There is a sculpture on the Riverwalk in Bricktown in downtown Oklahoma City. You have probably noticed it—it is Sisyphus pushing a huge boulder up a ramp. It is a representation of the Greek myth of Sisyphus, the proud king who was punished by the gods for his hubris. On more than one occasion, Sisyphus tricked the gods. One time, Hades, god of the underworld, had chained Sisyphus to the rocks of the underworld to prevent him from escaping. While preparing to leave, Sisyphus asked him to demonstrate how the chains worked. Suddenly, Hades found himself chained to the rocks instead. Sisyphus thought he was so clever that he could outsmart all of the gods, including Zeus. The trick failed when Zeus sentenced him for eternity to roll an enormous boulder up a mountain, only to have it roll back down—every time.
The myth was designed to show how human beings get caught up in their mundane, everyday existence that proves as meaningless as rolling a boulder up a mountain for eternity. Pretty depressing, actually. The existential philosopher, Albert Camus wrote a book on Sisyphus, portraying him as a hero, ever persevering to roll the stone, and finding meaning in that simple act. Certainly he was persistent, but was he a hero?
Our scripture tells us about our God, a God who cares intimately for each of us. God has created each of us individually and uniquely, and is a source of strength and courage in the face of our trials. Instead of sentencing us to rolling rocks, God provides hope and comfort to those who suffer. Our perseverance as Christians is not to the endless tasks of life, but to our God who is always there for us. I think Psalm 27 says it well, “I believe that I shall see the goodness of the Lord in the land of the living. Wait for the Lord; be strong, and let your heart take courage; wait for the Lord!”

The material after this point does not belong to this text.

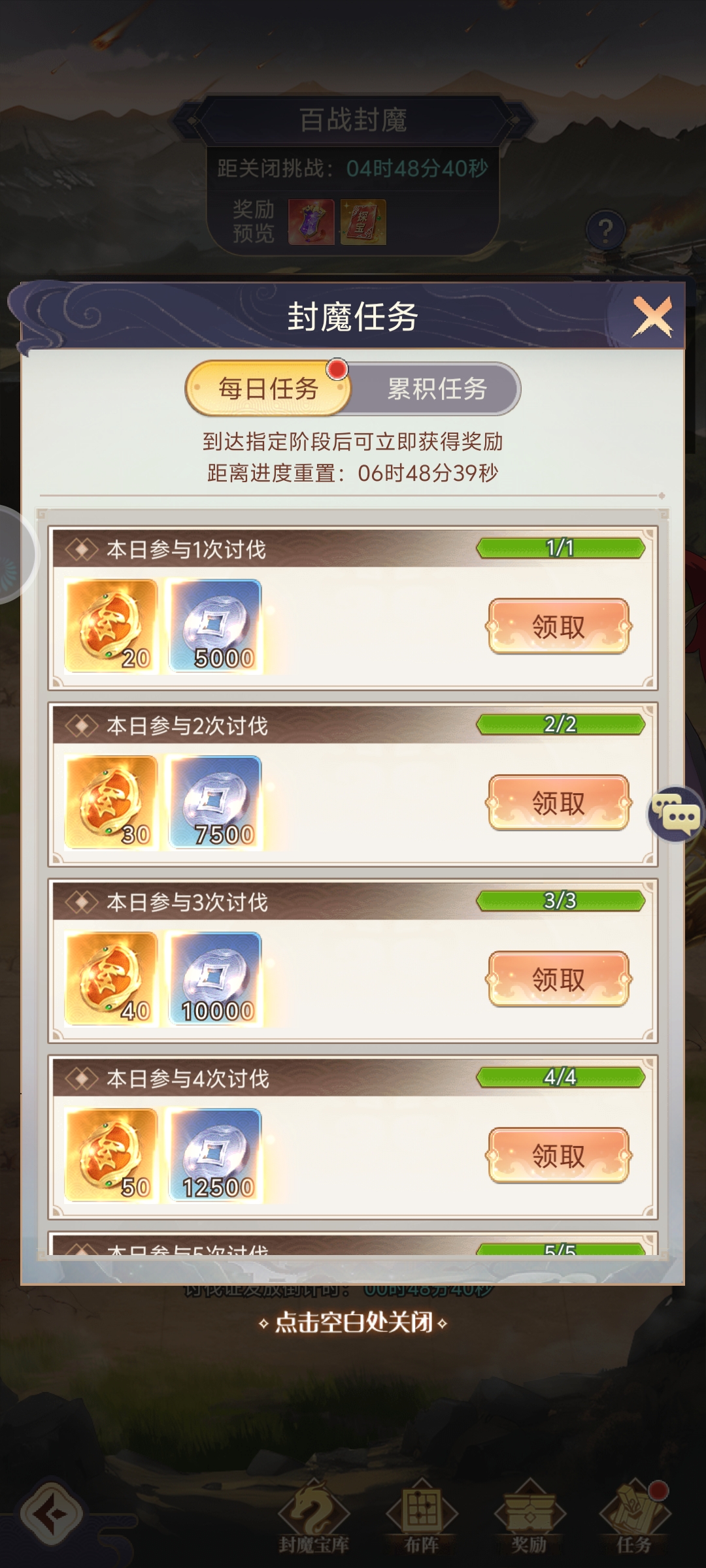Open the question mark help icon
The width and height of the screenshot is (706, 1568).
(x=606, y=230)
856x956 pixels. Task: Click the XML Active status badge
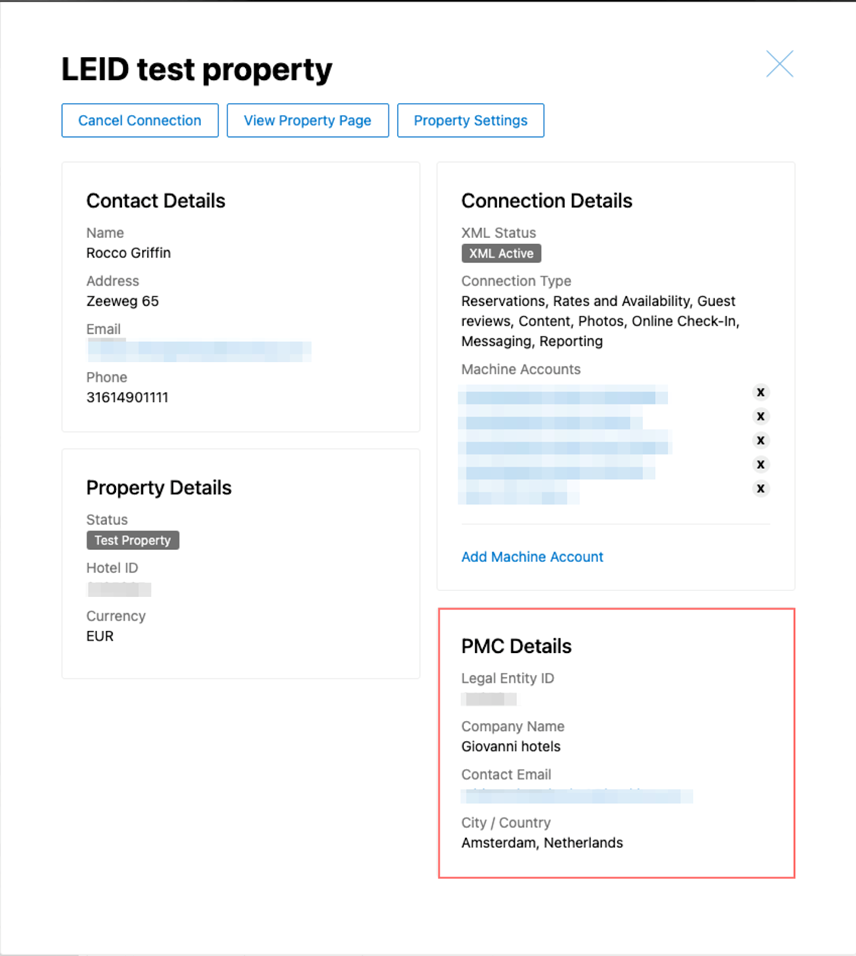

Most of us have experienced a time in our lives when we feel like we have been sentenced to rolling stones up mountains. We feel like our life is just going through the motion of living. We have lost our spirit and love of life. But we have an alternative. Just as Paul tells us in Romans 12, we are to persevere in prayer. That kind of perseverance pays off; it provides reward to those patient enough to wait for the Lord. So instead of seeking to be like Sisyphus, finding meaning in meaningless tasks, we can find meaning in waiting upon God. Perseverance is a good trait to seek during our Lenten journey.